Every meal included homegrown vegetables,
and we ate lots of hearty soups, chicken and eggs. Mom’s pots were cast iron (they looked like cauldrons). They were too heavy for me to lift, but I dreamed of the day when I would be able to.

But all too soon, the rout was on. Mrs. Braun's family sold half an acre to the City for a landfill project in 1947, and the first garbage scows arrived via the Arthur Kill the following year. In time, Fresh Kills Landfill, just to the south of Travis, would become the world's biggest garbage dump.

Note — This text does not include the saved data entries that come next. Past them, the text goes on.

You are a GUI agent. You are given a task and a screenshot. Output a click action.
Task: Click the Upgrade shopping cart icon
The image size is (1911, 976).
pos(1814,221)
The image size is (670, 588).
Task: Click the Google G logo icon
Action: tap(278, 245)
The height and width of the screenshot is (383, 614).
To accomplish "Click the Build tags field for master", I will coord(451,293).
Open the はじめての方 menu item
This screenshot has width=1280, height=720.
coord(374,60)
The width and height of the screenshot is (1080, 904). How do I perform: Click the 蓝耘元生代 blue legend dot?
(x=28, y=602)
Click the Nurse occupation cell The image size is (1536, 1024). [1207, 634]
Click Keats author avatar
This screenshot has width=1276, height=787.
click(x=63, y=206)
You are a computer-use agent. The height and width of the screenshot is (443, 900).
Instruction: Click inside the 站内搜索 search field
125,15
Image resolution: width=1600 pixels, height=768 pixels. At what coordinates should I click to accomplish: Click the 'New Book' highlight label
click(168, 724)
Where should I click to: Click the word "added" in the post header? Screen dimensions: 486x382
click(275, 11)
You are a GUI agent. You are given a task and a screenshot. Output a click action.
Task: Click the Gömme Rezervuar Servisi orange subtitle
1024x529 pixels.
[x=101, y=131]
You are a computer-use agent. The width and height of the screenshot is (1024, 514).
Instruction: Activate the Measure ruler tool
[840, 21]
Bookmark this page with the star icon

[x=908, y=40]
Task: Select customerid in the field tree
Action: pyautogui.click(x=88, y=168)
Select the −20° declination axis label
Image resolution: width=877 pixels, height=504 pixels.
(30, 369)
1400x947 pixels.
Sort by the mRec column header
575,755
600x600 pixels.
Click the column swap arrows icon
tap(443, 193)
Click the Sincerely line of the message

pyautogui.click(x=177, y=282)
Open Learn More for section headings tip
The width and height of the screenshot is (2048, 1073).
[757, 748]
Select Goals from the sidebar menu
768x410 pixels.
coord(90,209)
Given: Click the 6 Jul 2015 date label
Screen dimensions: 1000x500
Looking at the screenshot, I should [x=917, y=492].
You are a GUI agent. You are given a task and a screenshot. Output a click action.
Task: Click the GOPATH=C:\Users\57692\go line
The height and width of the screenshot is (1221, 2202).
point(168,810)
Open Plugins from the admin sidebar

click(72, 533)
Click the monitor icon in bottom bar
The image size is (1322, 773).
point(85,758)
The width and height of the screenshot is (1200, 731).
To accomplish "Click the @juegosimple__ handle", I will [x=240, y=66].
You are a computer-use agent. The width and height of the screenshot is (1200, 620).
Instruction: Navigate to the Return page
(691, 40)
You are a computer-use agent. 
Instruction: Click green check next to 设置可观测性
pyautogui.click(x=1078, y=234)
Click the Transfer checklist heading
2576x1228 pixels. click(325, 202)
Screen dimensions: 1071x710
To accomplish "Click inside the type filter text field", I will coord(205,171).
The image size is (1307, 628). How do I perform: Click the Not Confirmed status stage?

(LEFT): The landfill, a high mountain with a thin skin of soil and vegetation, looms over Beresford Avenue.

The landfill was closed during the Giuliani administration, except for a brief period after the 9-11 attacks; at present, it's slated to become a park.

Travis, at present, is the site of Staten Island's only freight railroad, the Travis Branch of CSX. It runs from Howland Hook in Mariners Harbor south along the Arthur Kill and serves New York Container Terminal at Howland Hook, the Department of Sanitation's Fresh Kills Transfer Facility, Visy Paper and VanBro Corp.

The city intends to reactivate the North Shore line of the SIRT which runs from Howland Hook to St. George, not for passenger traffic, but for freight. The line connects to RRs in New Jersey via a recently reactivated bridge crossing the Arthur Kill from Mariners Harbor.

ABOVE: The Travis Branch crosses Chelsea Road near the West Shore Expressway.